WORK TO BE COMPLETED – Your output should be the lines from the start of the data through the line containing "Open first-place user Scjlh's profile", exactly and nothing more.

#### INPUT FOR THIS TASK ####

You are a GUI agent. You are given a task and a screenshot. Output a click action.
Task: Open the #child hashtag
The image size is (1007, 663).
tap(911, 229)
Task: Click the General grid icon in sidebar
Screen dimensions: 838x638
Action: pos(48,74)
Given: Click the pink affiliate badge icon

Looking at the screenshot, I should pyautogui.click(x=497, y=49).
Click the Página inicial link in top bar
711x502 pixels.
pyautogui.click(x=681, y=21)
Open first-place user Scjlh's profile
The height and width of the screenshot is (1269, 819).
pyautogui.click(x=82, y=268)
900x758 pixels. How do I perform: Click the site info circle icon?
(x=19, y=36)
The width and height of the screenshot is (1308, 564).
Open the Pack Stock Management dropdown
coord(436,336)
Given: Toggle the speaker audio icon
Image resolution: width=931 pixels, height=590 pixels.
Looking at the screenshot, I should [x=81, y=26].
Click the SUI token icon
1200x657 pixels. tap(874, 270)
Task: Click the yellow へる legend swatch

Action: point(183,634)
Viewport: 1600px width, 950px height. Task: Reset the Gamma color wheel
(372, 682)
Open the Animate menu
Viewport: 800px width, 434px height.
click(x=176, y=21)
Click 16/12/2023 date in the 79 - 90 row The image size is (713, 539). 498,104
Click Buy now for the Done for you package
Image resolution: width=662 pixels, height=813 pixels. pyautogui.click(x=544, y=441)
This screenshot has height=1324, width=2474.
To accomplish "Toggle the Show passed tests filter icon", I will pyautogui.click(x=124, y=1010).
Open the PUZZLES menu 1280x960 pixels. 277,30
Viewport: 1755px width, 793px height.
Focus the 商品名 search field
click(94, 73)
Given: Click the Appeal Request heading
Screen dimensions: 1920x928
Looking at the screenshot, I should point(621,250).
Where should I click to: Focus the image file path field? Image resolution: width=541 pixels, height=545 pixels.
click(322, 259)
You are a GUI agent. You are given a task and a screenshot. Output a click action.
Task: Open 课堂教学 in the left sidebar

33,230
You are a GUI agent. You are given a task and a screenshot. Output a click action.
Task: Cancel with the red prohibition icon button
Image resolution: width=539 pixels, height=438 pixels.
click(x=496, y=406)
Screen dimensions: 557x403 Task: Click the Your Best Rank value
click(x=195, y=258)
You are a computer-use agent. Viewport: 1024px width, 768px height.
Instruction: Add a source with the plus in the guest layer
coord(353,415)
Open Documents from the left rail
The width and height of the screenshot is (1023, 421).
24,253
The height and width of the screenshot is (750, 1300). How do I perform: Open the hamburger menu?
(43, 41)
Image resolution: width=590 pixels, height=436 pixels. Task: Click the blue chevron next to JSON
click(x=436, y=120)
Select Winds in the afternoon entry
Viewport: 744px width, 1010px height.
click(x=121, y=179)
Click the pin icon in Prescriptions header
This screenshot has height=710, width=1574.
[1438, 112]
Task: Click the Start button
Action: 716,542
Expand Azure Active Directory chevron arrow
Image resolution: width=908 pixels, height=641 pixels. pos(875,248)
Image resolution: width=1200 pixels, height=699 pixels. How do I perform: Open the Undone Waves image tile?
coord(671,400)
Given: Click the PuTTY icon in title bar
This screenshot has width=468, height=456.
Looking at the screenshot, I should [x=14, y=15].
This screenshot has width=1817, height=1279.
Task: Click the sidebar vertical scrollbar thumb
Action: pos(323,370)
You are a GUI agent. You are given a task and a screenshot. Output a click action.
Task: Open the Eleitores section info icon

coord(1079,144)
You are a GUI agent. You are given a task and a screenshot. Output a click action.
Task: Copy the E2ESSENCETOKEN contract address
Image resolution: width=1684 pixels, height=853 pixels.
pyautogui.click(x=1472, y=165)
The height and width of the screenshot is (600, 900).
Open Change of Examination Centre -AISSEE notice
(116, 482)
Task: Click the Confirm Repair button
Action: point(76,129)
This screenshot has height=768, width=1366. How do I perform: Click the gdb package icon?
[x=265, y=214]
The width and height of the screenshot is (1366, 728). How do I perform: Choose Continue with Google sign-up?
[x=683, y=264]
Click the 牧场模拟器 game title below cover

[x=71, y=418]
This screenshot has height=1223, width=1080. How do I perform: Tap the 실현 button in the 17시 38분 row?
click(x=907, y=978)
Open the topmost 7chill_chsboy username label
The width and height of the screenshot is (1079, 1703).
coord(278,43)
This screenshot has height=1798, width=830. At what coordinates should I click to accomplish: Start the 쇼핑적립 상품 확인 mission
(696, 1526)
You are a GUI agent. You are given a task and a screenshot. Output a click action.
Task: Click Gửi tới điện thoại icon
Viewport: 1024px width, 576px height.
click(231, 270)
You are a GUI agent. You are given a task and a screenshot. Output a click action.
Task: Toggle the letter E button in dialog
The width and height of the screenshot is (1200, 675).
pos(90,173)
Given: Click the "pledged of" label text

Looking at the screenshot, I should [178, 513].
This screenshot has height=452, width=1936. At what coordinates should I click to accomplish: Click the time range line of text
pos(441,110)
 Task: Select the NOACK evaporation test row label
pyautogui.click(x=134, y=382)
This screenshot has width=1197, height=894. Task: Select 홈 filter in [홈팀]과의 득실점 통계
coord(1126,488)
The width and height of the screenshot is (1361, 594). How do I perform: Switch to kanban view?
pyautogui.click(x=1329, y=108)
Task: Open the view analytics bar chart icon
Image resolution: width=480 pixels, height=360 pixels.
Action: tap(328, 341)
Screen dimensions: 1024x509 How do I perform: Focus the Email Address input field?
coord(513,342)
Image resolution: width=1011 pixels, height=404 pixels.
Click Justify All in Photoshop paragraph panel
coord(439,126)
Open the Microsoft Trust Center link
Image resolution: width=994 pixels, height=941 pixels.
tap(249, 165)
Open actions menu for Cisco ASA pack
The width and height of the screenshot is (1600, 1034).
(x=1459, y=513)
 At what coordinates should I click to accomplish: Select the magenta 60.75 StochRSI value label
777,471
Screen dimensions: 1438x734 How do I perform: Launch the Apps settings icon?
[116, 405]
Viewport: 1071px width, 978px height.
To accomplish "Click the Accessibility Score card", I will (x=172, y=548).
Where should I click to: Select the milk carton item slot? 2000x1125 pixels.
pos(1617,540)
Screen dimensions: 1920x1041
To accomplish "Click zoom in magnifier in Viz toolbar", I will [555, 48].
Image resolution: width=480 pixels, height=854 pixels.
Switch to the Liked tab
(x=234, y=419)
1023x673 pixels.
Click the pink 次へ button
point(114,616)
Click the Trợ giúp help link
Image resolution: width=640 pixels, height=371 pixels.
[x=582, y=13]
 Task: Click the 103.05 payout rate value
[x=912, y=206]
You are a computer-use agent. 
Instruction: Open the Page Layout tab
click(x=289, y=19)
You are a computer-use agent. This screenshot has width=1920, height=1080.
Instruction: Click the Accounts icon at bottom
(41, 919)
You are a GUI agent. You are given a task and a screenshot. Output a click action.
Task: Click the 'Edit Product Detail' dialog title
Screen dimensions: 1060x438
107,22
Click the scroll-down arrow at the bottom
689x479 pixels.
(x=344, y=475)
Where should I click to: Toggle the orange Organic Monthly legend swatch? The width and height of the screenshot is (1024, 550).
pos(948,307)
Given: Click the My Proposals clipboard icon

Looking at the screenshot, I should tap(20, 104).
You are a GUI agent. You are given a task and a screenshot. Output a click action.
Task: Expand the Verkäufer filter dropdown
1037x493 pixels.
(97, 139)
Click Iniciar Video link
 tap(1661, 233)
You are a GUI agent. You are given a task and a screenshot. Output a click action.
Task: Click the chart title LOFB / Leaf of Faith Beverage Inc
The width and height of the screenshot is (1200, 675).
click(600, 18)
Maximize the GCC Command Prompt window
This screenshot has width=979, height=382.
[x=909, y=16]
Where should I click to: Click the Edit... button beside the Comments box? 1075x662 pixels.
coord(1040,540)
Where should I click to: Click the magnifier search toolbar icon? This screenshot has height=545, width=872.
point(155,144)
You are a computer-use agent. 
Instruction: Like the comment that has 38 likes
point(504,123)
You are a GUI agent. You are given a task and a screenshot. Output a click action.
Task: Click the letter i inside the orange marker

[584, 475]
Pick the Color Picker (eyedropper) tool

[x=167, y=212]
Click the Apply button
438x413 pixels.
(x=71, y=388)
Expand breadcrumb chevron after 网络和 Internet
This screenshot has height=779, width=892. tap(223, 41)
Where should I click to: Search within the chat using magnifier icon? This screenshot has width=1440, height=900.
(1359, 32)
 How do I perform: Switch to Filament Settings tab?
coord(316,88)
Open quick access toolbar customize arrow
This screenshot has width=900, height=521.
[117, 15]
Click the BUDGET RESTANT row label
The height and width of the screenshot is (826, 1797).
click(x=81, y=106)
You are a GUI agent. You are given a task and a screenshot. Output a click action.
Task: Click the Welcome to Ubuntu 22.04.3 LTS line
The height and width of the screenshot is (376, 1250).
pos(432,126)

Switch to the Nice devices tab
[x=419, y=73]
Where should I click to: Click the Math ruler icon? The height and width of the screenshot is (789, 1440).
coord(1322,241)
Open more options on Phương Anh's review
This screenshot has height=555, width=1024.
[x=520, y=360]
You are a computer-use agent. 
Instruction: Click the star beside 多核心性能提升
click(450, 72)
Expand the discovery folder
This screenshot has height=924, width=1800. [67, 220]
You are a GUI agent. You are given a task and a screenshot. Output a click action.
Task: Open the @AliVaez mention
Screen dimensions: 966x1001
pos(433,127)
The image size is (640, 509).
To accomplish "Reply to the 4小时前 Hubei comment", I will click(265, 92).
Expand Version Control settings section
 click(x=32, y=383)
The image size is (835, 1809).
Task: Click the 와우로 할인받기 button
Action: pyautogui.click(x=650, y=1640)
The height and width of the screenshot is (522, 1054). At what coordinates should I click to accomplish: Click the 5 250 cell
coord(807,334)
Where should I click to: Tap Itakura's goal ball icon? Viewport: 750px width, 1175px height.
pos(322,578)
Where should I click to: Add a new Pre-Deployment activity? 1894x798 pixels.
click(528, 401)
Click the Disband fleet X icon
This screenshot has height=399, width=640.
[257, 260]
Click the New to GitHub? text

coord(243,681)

####

THE COMPLETED TASK –
You are a GUI agent. You are given a task and a screenshot. Output a click action.
Task: Open the #child hashtag
The image size is (1007, 663).
tap(911, 229)
Task: Click the General grid icon in sidebar
Screen dimensions: 838x638
Action: pos(48,74)
Given: Click the pink affiliate badge icon

Looking at the screenshot, I should pyautogui.click(x=497, y=49).
Click the Página inicial link in top bar
711x502 pixels.
pyautogui.click(x=681, y=21)
Open first-place user Scjlh's profile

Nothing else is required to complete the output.